Crítica de la película Yo Frankenstein 

Nueva explotación de la fórmula Underworld, entretenida pero poco original.

Serie B que intenta empinarse hasta la explotación de serie A, Yo, Frankenstein es un entretenido muestrario de recursos que ya han sido explotados en películas como Underworld, Resident Evil, Legión o El sicario de Dios, que son las más cercanas a sus planteamientos. Todas ellas resultan entretenidas, algunas más que otras, y en general dan lo que prometen. Es lo mismo que le ocurre a esta película: proporcionar exactamente lo que te propone el trailer. Y además no es tan decepcionante como lo fuera en su momento R.I.P.D., departamento de policía mortal, o Dylan Dog, los muertos de la noche, que juegan en su misma liga pero con menos gracia. Además aprovecha mejor su reparto que aquella, sacando el máximo partido a un protagonista que obviamente no tiene absolutamente nada que ver con el monstruo de Frankenstein, salvo el nombre, pero que Aaron Eckhart defiende con la solvencia que caracteriza a ese actor.

Lo que más valoro de la propuesta es su inclinación por ser simplemente un ejercicio de pura evasión. Lo que más me molesta es que es una nueva explotación de elementos de la saga Underworld, cambiando los vampiros y los hombres lobo por gárgolas y demonios, y realmente se han currado muy poco la adaptación de un cómic que me parece claramente superior a esta versión cinematográfica en algunos de cuyos pasajes se advierte incluso cierta falta de intrepidez para desarrollar con más originalidad e imaginación algunos elementos, hasta el punto de que llegas a echar de menos como espectador que le roben algo a la serie de animación de Disney Gargoyles, héroes mitológicos (1994-1996), o que se echen un vistazo a la curiosa Ángeles y demonios (no, la de Ron Howard no, me refiero a la que dirigió Gregory Widen en 1995 con Christopher Walken como protagonista), porque ciertamente andan algo faltos de imaginación en determinados pasajes.

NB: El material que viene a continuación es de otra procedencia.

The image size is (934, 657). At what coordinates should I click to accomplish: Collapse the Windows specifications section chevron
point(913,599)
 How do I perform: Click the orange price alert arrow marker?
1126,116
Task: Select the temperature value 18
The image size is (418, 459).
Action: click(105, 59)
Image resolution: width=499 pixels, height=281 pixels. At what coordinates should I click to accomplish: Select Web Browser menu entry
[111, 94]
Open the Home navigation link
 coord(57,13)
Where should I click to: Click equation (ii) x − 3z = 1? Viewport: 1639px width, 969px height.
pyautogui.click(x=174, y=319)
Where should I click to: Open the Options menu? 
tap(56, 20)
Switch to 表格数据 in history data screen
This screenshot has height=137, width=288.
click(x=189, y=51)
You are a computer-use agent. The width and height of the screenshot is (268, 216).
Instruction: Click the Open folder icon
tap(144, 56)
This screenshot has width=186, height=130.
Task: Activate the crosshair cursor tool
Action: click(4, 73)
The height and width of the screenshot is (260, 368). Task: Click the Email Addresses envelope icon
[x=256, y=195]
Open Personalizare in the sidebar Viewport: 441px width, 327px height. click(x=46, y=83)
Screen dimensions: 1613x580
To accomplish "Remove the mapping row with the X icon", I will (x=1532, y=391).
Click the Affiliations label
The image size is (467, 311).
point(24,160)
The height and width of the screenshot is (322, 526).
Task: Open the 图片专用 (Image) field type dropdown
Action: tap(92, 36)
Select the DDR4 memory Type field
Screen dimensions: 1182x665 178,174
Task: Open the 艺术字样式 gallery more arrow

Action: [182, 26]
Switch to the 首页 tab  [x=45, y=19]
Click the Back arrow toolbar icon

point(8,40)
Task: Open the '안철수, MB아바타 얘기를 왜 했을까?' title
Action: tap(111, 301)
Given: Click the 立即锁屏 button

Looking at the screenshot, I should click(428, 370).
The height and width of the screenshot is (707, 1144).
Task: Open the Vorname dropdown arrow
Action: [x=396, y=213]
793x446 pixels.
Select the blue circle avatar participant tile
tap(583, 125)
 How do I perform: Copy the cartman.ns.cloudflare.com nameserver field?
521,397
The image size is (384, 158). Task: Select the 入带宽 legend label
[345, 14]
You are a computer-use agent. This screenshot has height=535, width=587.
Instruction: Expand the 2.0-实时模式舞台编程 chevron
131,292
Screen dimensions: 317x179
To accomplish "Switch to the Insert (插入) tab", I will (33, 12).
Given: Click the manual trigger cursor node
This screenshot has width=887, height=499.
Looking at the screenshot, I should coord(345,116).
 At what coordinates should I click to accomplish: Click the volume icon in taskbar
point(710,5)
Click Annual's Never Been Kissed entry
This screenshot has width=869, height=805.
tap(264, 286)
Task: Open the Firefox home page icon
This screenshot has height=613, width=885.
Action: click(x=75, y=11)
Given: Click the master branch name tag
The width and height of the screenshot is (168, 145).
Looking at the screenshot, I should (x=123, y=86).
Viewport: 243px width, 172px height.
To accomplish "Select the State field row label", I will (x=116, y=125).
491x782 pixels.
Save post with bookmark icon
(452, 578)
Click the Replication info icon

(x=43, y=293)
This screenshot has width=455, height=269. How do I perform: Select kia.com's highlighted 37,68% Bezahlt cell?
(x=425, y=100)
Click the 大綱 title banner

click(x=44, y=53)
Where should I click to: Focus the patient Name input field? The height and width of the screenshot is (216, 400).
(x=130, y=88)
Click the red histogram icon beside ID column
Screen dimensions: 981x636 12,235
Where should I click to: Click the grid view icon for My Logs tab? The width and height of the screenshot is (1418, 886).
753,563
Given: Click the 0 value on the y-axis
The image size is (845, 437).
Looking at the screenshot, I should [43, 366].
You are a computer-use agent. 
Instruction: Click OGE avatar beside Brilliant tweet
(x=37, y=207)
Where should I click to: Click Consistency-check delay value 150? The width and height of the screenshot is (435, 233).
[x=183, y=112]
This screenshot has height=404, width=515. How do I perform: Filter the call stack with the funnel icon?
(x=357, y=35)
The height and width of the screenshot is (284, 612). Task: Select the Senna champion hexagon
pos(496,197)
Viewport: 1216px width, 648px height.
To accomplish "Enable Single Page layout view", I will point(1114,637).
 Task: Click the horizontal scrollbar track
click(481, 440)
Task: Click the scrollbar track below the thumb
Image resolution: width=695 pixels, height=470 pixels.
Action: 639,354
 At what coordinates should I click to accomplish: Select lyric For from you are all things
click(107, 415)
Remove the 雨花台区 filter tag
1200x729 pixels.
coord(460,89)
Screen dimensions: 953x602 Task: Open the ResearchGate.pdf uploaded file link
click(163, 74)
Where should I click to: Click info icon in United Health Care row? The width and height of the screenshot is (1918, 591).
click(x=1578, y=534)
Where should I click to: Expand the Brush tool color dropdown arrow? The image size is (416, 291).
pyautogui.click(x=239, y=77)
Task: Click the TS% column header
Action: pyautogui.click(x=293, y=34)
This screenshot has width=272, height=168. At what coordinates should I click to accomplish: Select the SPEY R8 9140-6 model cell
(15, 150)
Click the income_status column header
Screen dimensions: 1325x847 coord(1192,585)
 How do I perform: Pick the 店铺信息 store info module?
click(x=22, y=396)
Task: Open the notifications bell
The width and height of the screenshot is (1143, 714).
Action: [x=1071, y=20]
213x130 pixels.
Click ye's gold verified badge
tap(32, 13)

Pero con todo ello, creo que la película es una digna representante de ese cine que navega entre dos aguas, a caballo entre el cine de serie B y el cine de serie A, característica que abunda en muchas de las producciones que llenan la cartelera en nuestros días. Lo malo es que han puesto al cine de fantasía, terror y ciencia ficción en una posición equívoca que se asienta sobre todo en la espectacularidad suministrada por efectos especiales de ordenador en lugar de buscar en sus personajes y argumentos el verdadero motor emocional de su propuesta. Por ejemplo en Yo, Frankenstein, aún con el buen trabajo de Eckhart, el anzuelo principal parece ser la redundante imagen de las gárgolas desplegando sus alas. Gran error. Lo interesante sigue estando donde ha estado siempre: en los conflictos de los personajes y en la capacidad de los actores y los diálogos para hacer esos personajes interesantes.

A pesar de todo lo comentado, creo que la película tiene elementos interesantes para crear franquicia, y aunque no es precisamente Hellboy, me gustaría seguir viendo peripecias en ese curioso mundo, aunque fuera en dvd.